All that should be output is the block of lines below from the line with "Weiterlesen (28, 1953)" to the line with "Jetzt Herunterladen (40, 2153)", both included, exactly as written.

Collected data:
• • • • • • •

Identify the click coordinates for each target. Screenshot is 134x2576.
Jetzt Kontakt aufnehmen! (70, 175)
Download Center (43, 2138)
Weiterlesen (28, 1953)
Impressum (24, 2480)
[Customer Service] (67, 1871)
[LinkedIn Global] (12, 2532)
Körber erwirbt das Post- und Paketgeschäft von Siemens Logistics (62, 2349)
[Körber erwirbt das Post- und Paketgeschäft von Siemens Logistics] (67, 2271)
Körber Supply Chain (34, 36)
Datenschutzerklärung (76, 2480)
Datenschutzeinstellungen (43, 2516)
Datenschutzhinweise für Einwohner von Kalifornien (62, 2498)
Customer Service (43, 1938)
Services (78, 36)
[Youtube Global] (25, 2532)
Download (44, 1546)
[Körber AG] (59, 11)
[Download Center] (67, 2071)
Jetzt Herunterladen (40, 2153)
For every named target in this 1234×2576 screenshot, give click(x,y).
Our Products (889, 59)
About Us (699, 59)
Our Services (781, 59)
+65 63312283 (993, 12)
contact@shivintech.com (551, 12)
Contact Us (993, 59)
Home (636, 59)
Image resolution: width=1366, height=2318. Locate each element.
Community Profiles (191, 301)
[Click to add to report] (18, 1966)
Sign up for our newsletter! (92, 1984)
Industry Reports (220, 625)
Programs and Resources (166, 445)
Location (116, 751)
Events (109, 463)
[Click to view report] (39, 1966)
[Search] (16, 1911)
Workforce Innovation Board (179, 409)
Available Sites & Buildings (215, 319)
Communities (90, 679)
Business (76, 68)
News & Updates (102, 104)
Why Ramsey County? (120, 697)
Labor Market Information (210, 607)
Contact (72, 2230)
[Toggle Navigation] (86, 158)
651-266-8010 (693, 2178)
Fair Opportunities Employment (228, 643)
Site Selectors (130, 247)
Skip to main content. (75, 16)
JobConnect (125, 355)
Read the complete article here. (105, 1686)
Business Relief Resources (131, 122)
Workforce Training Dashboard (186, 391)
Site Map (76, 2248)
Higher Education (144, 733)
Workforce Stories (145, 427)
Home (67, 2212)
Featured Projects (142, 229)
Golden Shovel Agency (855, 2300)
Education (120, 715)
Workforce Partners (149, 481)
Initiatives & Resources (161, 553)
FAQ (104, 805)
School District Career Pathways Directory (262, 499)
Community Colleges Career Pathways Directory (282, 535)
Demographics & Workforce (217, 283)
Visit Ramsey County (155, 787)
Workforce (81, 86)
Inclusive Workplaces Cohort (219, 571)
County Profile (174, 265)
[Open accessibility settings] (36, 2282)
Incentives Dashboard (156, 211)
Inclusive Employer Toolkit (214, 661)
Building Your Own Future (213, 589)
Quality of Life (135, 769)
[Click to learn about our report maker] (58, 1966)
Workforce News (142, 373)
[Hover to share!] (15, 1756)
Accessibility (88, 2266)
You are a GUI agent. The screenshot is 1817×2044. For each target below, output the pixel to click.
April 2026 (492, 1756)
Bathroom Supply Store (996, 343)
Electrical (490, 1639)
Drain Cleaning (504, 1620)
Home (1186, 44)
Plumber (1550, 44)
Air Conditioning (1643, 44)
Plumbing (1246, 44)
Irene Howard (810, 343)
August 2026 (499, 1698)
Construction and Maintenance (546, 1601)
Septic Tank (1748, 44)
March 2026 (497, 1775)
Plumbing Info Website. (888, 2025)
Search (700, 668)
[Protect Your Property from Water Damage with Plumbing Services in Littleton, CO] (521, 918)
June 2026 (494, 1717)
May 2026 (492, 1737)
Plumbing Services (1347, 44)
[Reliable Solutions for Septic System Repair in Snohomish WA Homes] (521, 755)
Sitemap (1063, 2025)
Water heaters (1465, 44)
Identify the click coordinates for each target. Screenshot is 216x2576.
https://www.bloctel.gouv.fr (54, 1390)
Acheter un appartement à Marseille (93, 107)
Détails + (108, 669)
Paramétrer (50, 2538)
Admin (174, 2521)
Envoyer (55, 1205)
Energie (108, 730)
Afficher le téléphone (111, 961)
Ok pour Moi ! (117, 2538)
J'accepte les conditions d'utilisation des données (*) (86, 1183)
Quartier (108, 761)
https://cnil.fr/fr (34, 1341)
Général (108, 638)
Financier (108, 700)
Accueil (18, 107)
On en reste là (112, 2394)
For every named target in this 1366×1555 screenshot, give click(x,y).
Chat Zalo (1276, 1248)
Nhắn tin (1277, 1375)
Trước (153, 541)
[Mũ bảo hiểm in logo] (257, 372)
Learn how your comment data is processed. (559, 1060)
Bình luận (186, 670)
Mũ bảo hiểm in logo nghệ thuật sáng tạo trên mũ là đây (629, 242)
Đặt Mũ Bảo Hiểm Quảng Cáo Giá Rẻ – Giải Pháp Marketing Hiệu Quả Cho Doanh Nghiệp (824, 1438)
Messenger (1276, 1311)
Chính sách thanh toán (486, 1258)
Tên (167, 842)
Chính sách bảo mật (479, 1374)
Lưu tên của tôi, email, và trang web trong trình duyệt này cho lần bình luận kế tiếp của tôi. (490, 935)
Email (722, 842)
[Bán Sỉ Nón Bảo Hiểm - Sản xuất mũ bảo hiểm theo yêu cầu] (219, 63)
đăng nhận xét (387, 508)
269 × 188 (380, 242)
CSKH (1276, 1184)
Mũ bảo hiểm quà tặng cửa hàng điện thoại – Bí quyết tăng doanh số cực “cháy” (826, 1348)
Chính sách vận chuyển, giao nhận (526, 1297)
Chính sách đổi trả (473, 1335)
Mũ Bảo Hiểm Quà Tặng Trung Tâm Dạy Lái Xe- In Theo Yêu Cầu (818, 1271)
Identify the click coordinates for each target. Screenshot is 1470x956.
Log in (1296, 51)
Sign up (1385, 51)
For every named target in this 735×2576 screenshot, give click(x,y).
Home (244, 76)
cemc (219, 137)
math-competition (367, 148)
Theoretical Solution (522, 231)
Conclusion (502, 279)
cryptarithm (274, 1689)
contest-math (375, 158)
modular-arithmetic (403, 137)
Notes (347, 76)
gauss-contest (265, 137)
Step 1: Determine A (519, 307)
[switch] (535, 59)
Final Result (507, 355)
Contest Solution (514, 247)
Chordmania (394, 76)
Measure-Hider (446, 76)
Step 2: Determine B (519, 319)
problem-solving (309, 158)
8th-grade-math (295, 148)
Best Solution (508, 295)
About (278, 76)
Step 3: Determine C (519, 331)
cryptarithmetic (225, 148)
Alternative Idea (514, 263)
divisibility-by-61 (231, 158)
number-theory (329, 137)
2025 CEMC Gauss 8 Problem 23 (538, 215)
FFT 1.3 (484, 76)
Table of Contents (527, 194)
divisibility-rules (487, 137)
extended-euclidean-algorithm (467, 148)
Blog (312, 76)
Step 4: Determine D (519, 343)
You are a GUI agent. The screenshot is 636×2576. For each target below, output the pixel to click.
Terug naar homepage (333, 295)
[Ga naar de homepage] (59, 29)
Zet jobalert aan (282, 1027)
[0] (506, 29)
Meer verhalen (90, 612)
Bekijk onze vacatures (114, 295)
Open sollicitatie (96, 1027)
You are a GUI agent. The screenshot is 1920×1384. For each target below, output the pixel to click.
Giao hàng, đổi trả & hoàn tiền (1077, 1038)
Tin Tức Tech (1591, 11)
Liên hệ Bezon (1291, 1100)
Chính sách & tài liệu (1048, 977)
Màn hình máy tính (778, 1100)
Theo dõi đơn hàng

• • • • • • •

* _Exercise answer_:
Weiterlesen (28, 1953)
Impressum (24, 2480)
[Customer Service] (67, 1871)
[LinkedIn Global] (12, 2532)
Körber erwirbt das Post- und Paketgeschäft von Siemens Logistics (62, 2349)
[Körber erwirbt das Post- und Paketgeschäft von Siemens Logistics] (67, 2271)
Körber Supply Chain (34, 36)
Datenschutzerklärung (76, 2480)
Datenschutzeinstellungen (43, 2516)
Datenschutzhinweise für Einwohner von Kalifornien (62, 2498)
Customer Service (43, 1938)
Services (78, 36)
[Youtube Global] (25, 2532)
Download (44, 1546)
[Körber AG] (59, 11)
[Download Center] (67, 2071)
Jetzt Herunterladen (40, 2153)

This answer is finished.